Okay, take the best features from Manic Miner, Equinox, Zynaps and Exolon, plus a pinch of programming prowess (not forgetting the 'p' alliteration) and what do you get? Miner Willy Meets Some Aliens just As The Sun Crosses The Equator? No! You get Cybernoid - The Fighting Machine.

But what have you really got? At first butchers it seems just like another mass carnage of extraterrestrials game, but a long, lingering gawp ( and perhaps a play or three) will tell you that this is a game of reflex, of judgment and of strategy, that will keep the hardest of the hard game players (ie me), quiet for weeks.

Apparently the Massive Federation intergalactic storage depos (MFI to you), have been plundered by pirates. All the latest battle weaponry, minerals, jewels and ammo have been ripped off (definitely MFI!), leaving the Federation floundering in defencelessness. So who do they call? Yep, Cybernoid, who has five lives with which to deal with all the juicy planetary defence systems and pesky pirates (as well as the recurring 'p' alliterations). One word can sum up the graphics in this game: effervescent. From start to finish, each screen is strewn with bubbling and fizzing action: kaleidoscopic explosions, spinning pirates, stray laser beams, and some more explosions - the whole lot usually concentrating around your ship. The graphic design is very Equinox/Exolon-ish, but upgraded to complement this totally brilliant game.

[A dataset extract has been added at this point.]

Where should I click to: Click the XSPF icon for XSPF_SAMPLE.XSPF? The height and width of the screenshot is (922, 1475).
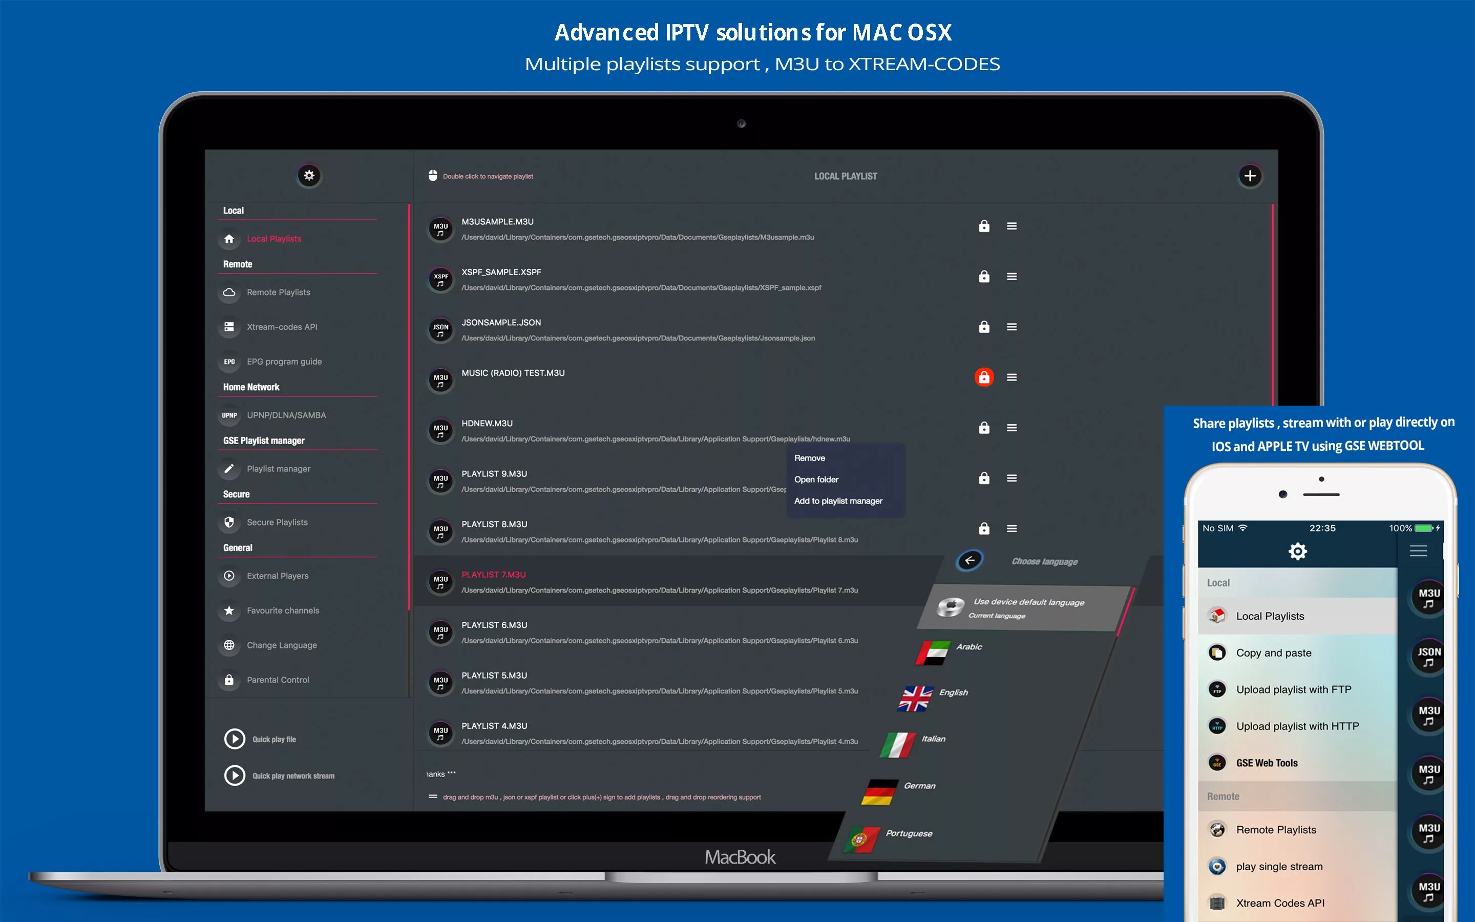coord(439,278)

As seems the trend these days with sci-fi games (Zynaps and Sidearms to name two), extra weapon add-ons suffuse this game. To obtain more weapons of destruction you must vaporise a likely looking pirate and collect any icon that may fall from its burnt-out shell. Features range from a windmilling CyberMace (the nuclear world's equivalent of the Tyson fist), a backfiring gun, and extra-weapons in the form of canisters. All are worth extra points. And why not?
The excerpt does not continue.